Retype the lines from the line with "Where should I click to: Click the Reload" to the line with "coord(80,139)", keeping both of those lines. Leave the pictures out of your answer.

◆ Material to process:

···

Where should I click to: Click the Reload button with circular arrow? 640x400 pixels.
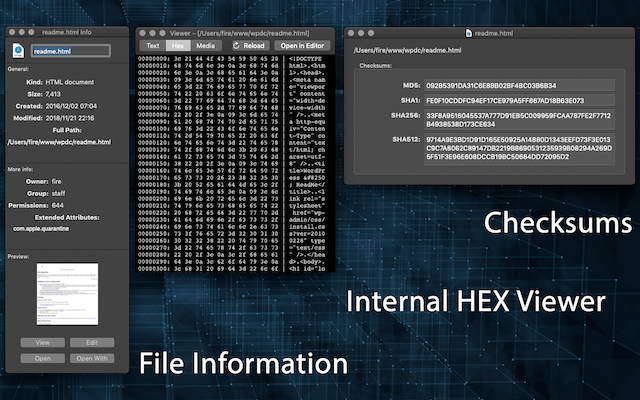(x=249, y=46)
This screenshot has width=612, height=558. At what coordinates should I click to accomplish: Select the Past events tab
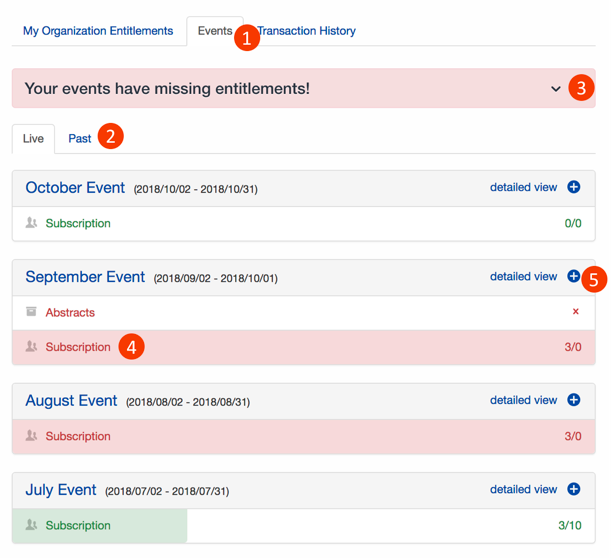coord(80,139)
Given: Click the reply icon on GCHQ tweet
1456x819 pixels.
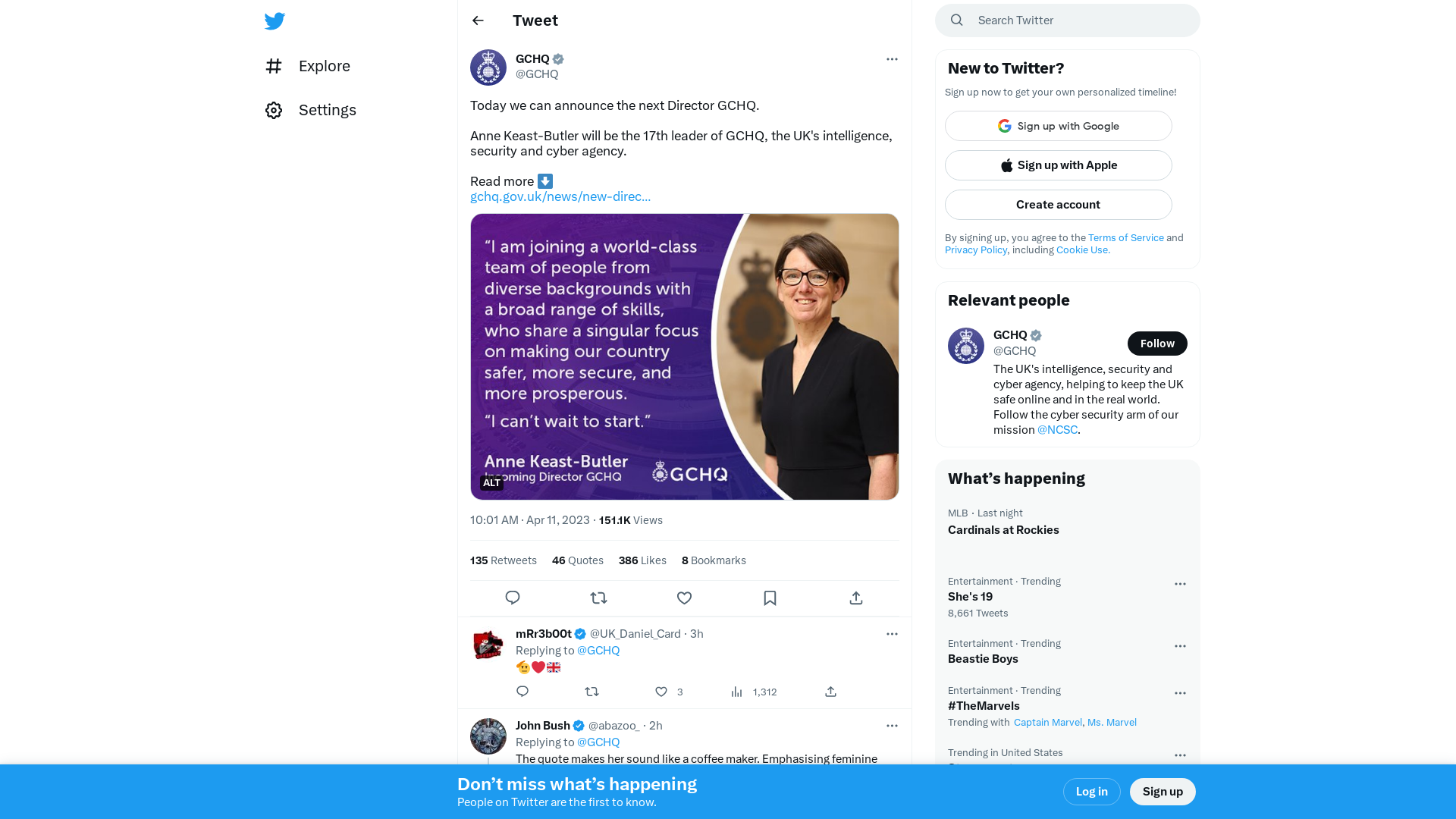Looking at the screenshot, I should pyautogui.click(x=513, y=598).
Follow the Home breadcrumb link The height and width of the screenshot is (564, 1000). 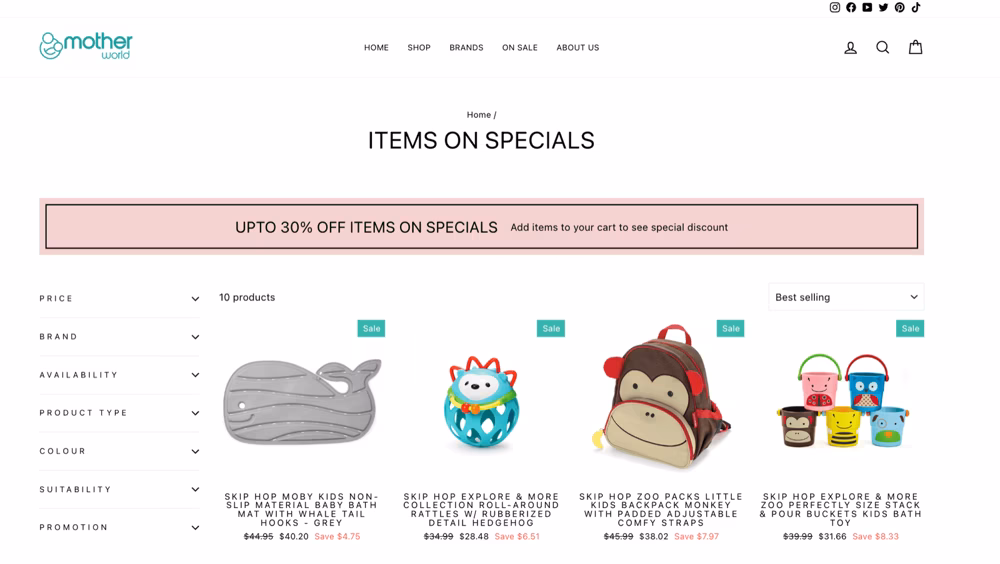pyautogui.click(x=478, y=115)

···

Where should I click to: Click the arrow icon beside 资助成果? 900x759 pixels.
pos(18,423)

···

◆ Exercise result:
Where should I click to: Click the Reload button with circular arrow? 640x400 pixels.
(x=249, y=46)
This screenshot has width=612, height=558. At what coordinates should I click to accomplish: Select the Past events tab
coord(80,139)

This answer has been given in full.